Let's solve the given limit problem step by step.

We are tasked with finding the limit:

$\lim_{{x \to 8^-}} \frac{{x - 8}}{{x^2 - 64}}$

Step 1: Simplify the expression.

We start by recognizing that the denominator $x^2 - 64$ is a difference of squares: $x^2 - 64 = (x - 8)(x + 8)$

So, the expression becomes: $\frac{{x - 8}}{{(x - 8)(x + 8)}}$

Step 2: Cancel common factors.

For $x \neq 8$, we can cancel the common factor of $x - 8$ in the numerator and denominator: $\frac{{1}}{{x + 8}}$

Step 3: Evaluate the limit.

Now, we can directly substitute $x = 8$ into the simplified expression: $\lim_{{x \to 8^-}} \frac{1}{x + 8} = \frac{1}{8 + 8} = \frac{1}{16}$

Final Answer:

The limit is $\frac{1}{16}$.

Do you need further details or explanations?

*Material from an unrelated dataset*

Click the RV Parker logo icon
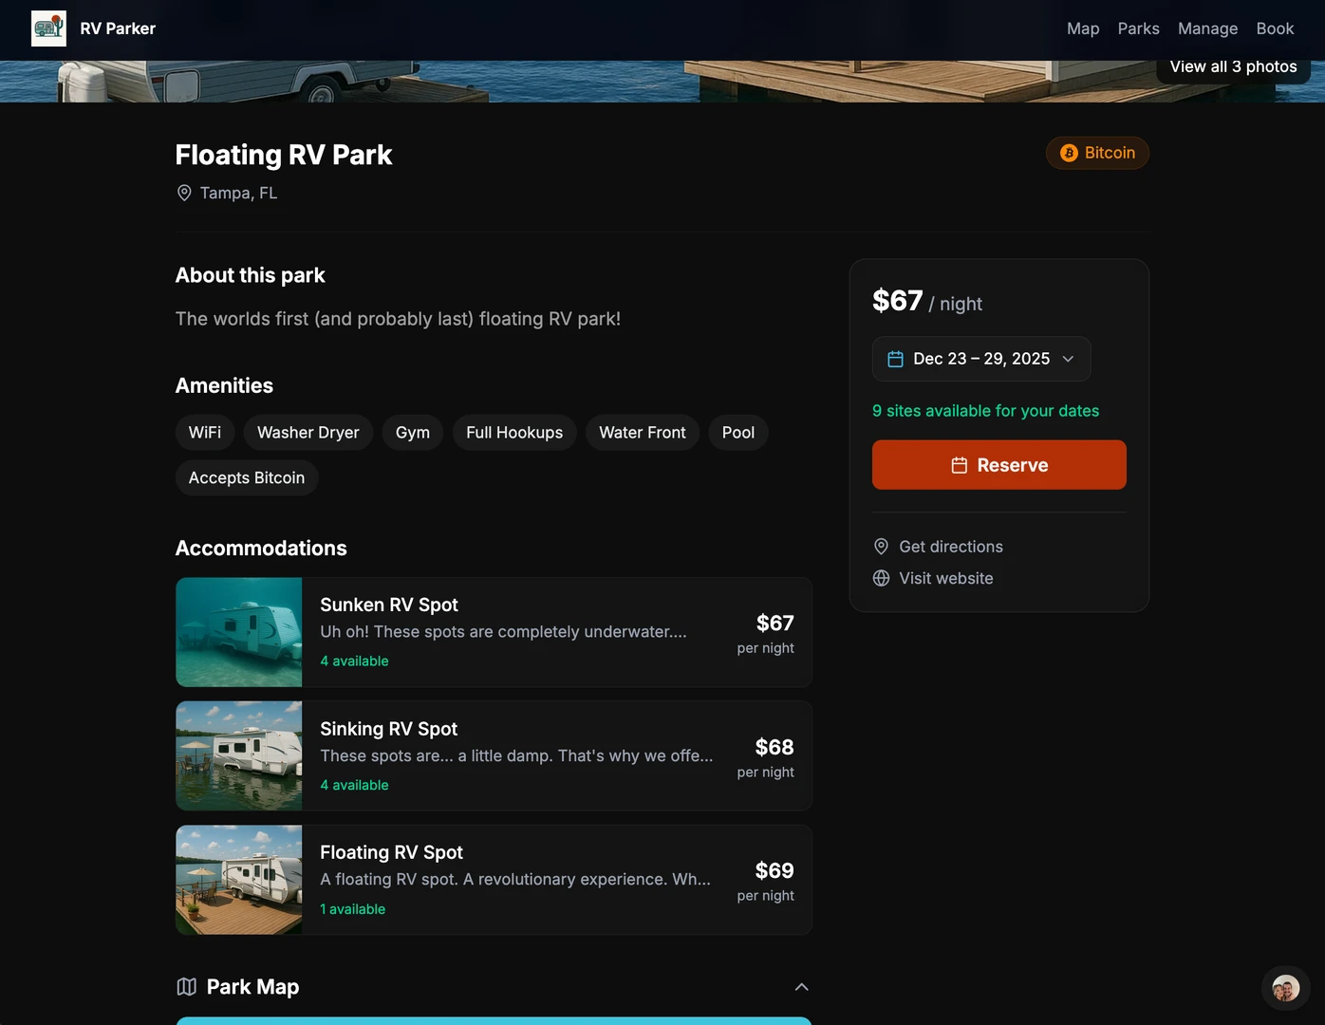This screenshot has width=1325, height=1025. click(48, 28)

Here are 5 related questions for practice:

1. How would you compute the limit as $x \to 8^+$?
2. What happens if you try to calculate the limit as $x \to 8$ without simplifying the expression?
3. How does the concept of factoring help in simplifying limits with indeterminate forms?
4. Can you explain why direct substitution initially leads to an indeterminate form in this case?
5. How does this example illustrate the difference between one-sided and two-sided limits?

Tip: Always check for factorable expressions in limits that result in indeterminate forms like $\frac{0}{0}$. Simplification often resolves the indeterminacy.